For those who’ve forgotten about Hegseth’s Signal snafu, the incident involved sending sensitive operational details about airstrikes on Houthi rebels in Yemen to a Signal group that included The Atlantic editor-in-chief Jeffrey Goldberg. As any journalist would when catching wind of such a juicy story, Goldberg published a story about it, but withheld the messages in the interest of not publishing what may have been classified information. 

He later published the messages in a follow-up story after Trump administration officials, Hegseth included, denied that the content of the discussion was either classified or sensitive despite including a mission timeline as well as details about the types of aircraft and munitions being used. 

As anyone with a modicum of sense would think, those details are definitely sensitive. The DoD OIG believes so, at least, finding that the Signal messages repeated material taken from a USCENTCOM email labeled “SECRET//NOFORN” and contained operational details that should have been handled at the secret level.

But here’s the rub: As the ultimate DoD authority figure, Hegseth has unilateral authority to declare something declassified, even if, say, the email he pulled it from to share it on Signal marked it as secret. 

That’s all well and good, but even though Hegseth insisted he’d declassified what he sent, the OIG found he still broke Pentagon rules by using both a personal device and a nonapproved commercial messaging app to share it. 

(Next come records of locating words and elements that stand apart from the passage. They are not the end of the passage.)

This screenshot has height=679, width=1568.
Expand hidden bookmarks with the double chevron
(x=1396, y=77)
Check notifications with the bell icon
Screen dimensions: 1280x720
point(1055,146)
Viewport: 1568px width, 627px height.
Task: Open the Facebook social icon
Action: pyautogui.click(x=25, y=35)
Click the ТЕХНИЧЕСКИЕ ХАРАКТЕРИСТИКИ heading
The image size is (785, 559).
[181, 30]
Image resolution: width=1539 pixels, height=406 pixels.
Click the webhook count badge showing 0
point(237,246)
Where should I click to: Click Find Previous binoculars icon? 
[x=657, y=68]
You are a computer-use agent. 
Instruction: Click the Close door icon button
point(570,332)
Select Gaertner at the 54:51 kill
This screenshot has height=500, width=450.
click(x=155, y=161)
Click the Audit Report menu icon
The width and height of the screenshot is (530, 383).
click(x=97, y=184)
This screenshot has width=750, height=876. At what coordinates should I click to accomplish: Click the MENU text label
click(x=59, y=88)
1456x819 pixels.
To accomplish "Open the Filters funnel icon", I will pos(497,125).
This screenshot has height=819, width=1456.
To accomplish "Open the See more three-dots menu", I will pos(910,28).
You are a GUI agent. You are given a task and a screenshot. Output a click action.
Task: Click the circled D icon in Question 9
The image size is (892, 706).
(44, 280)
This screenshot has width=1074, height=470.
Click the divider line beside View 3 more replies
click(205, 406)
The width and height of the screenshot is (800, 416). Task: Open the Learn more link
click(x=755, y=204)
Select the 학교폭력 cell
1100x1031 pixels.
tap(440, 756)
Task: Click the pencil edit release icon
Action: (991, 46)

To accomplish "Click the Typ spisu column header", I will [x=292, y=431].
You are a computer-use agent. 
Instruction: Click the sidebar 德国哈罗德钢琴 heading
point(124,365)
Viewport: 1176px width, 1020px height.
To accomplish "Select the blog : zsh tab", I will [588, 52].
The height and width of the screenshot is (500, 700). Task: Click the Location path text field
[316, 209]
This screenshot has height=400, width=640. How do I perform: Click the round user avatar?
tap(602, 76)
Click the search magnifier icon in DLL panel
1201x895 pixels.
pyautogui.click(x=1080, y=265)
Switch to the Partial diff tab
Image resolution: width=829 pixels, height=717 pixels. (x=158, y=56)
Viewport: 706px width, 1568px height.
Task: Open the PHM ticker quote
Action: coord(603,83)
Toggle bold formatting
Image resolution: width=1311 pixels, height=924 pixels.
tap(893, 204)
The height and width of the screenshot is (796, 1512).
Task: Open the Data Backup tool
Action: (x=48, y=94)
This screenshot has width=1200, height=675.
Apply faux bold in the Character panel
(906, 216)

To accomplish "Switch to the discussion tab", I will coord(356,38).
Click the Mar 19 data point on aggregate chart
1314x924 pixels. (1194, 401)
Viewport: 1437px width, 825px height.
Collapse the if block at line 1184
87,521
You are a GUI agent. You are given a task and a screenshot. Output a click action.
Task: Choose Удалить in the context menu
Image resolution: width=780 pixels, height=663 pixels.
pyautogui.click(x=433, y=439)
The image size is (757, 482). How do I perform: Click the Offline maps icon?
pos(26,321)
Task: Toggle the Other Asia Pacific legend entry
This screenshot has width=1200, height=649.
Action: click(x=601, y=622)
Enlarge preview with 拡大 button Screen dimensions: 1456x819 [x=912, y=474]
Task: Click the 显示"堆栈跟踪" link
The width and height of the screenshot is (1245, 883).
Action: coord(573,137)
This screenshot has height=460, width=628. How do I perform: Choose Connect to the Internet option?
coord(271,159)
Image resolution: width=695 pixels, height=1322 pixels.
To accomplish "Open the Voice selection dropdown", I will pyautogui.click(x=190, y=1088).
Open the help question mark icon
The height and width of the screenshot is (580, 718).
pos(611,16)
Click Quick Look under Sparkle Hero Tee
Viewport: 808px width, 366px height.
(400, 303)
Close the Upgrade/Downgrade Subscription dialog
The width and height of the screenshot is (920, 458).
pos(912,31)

As a result, said inspectors, Hegseth risked “potential compromise of sensitive DoD information, which could cause harm to DoD personnel and mission objectives.” Luckily that didn’t happen this time around, but it seems like the OIG is convinced there very well may be a next time. 

A single drop in a sea of bad OPSEC

Hegseth won’t be facing any actual penalties for his violation of Pentagon policy, however – unless one considers a bit of remedial security training to be a punishment. The OIG only asked US Central Command’s security office to review classification procedures and ensure documents are properly marked due to the incident. That’s not because Hegseth is covered in Teflon like his boss, though: It’s because the DoD’s compliance with such rules is universally bad. 

“Although the Secretary did not comply with [DoD regs], we are not making a recommendation because the use of Signal to send sensitive, nonpublic, operational information is only one instance of a larger, DoD-wide issue,” the OIG said in its report, which brings us to the second report the Inspector General published on Thursday. 

According to that report, which evaluated prior investigations as part of an attempt to determine how bad the Pentagon is at keeping secret information secret, Signalgate might be the most public example of a serial problem, but it’s hardly the only one. 

“We found that DoD policy provides specific processes and procedures for classifying, declassifying, and protecting controlled and classified information,” the second report noted. Unfortunately, Pentagon personnel “did not consistently comply with federal law and DoD policies for electronic messaging and records retention,” that the DoD hadn’t fully implemented prior recommendations related to the use of unofficial electronic messaging systems, and that such failures “may have jeopardized DoD operations or missions.” 

The report on this broader DoD issue, auditors noted, was triggered by Signalgate. 

As a result, Hegseth and other “political appointees, general officers, flag officers, and members of the Senior Executive Service” ought to be required to undertake a custom-tailored bit of cyber training “with a knowledge assessment,” according to auditors. 

Additionally, the OIG asked that the DoD CIO actually get its hands on a DoD-controlled messaging service that meets the Pentagon’s needs, establish a procedure for granting waivers to use public messaging services, and update cyber training to include the impacts of unauthorized disclosures.